Why would she erase email and text immediately? I never do that do you? If I had something to hide I would. 

She gets home and text /email someone. Then you get home in a short time latter and all the text/emails are gone. Why? If your investigation has been VAR only then that is not enough. You are not getting adequate info. She sounds very friendly and communicative with who ever she is talking to, does she ever sound this way with you? 

Jerry I think a big part of this is that you don't want to leave. You want to stay married but you want your wife to change. She may change into the woman you need but it is more likely that she likes the status quo and has no reason to change. 

Are you sure that you want to do the work to change yourself to get ready for a new life? It will be hard. I think you are worth some hard work, what do you think? 

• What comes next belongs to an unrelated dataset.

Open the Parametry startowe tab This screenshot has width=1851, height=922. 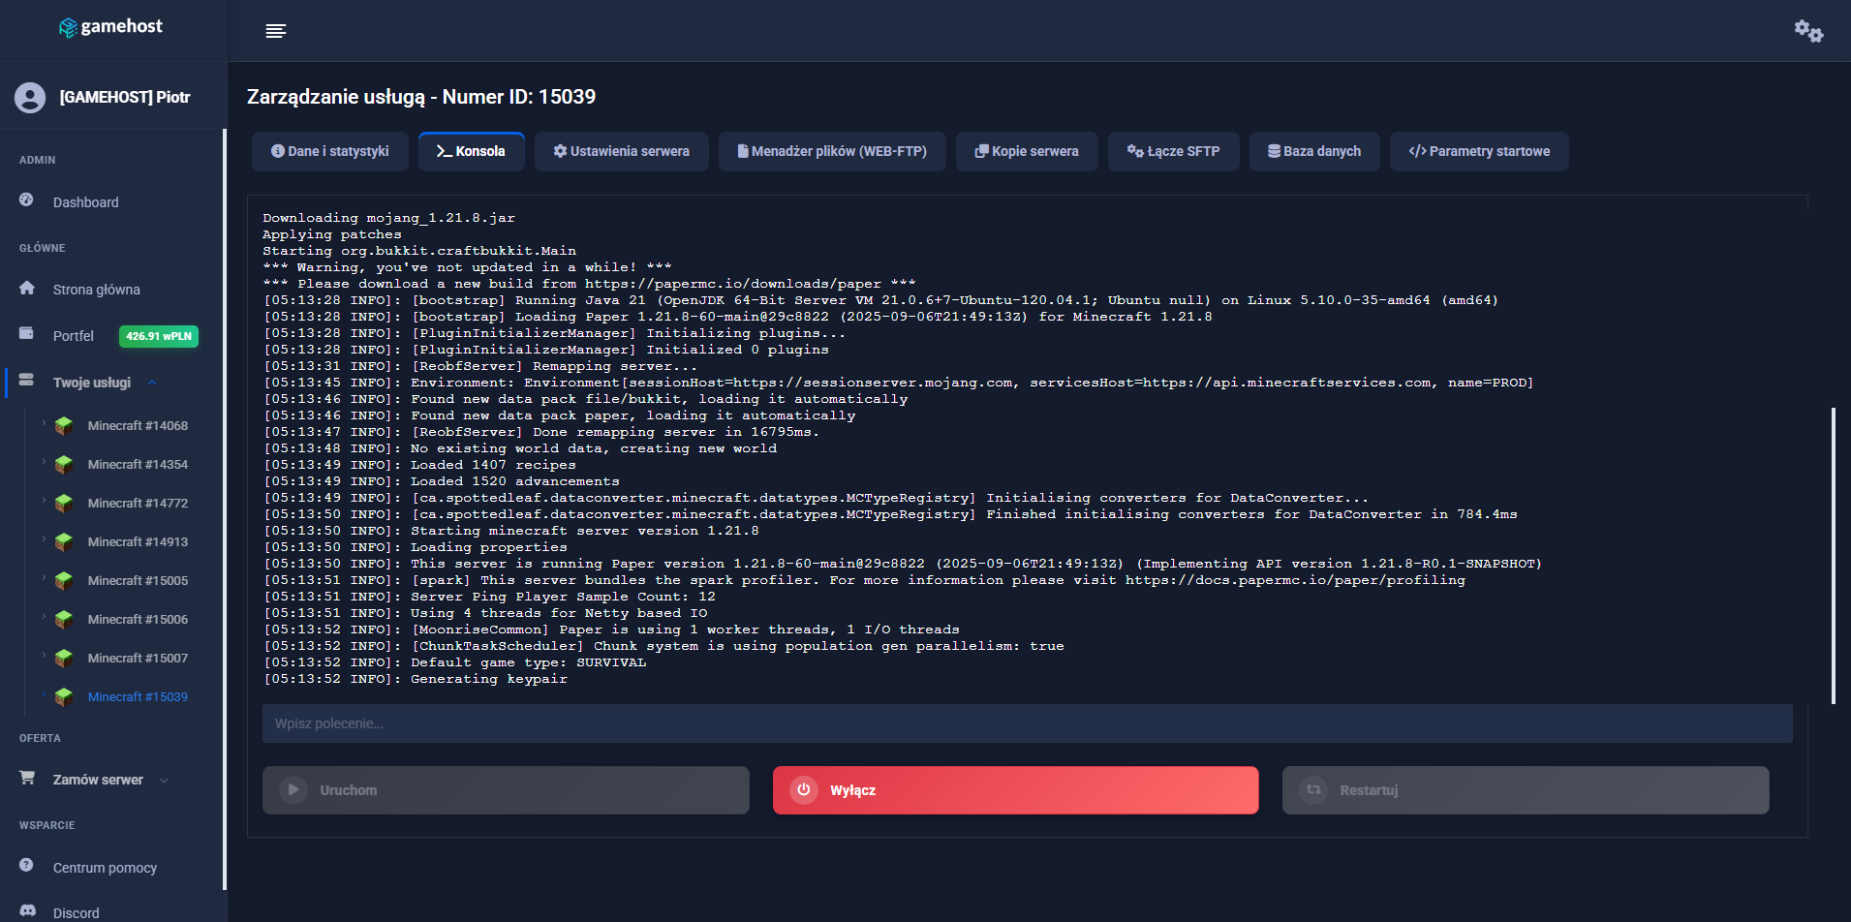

You may think a better life is not possible if you divorce. I see it differently but then I am looking from the outside so it's easy for me. One thing I do know from reading your post and not even seeing you that you will find a woman who will love and appreciate you if you select among available women carefully. 

You won't reach a decision right away but give your marriage your all, but at the same tome, make a firm time commitment and then pull the switch. Give yourself time to get used to the idea and to prepare. Make small steps to make a new life. 

What ever you do, you need more independence and contact with adults every day. What is your day like?
_Posted via Mobile Device_


----------



## Holland (Aug 20, 2012)

PHTlump said:


> For many women, the thought that their husbands lust after them is troubling. I don't really understand why that's a problem for women. Men can actually walk and chew bubble gum at the same time. We can feel love and respect for a woman we want to take to Pound Town.
> 
> Do you know who I don't lust after? My sister. Would you women actually prefer your husbands to stop showing you lust? Should I start kissing my wife on the cheek and telling her that I "love her like a sister?"
> 
> Should I advise my daughter to avoid all this sex in marriage drama by marrying her best gay friend? Should marriage just be an affectionate, but platonic, roommate situation? I wouldn't think so. *But, I'm not a woman*.


I like your post up to the last sentence. It sounds like all women think the way you have exampled. That is not the case at all and a huge generalisation.

I am a woman, I want to be lusted after and I understand a lot about men.


----------



## jerry123 (Apr 9, 2012)

Catherine602 said:


> Why would she erase email and text immediately? I never do that do you? If I had something to hide I would.
> 
> She gets home and text /email someone. Then you get home in a short time latter and all the text/emails are gone. Why? If your investigation has been VAR only then that is not enough. You are not getting adequate info. She sounds very friendly and communicative with who ever she is talking to, does she ever sound this way with you?
> 
> ...



Yeah, hate to put my two kids through a divorce but what type of father/husband would I want to show my son how to be when he grows up? That its ok to be disrespected by a woman. 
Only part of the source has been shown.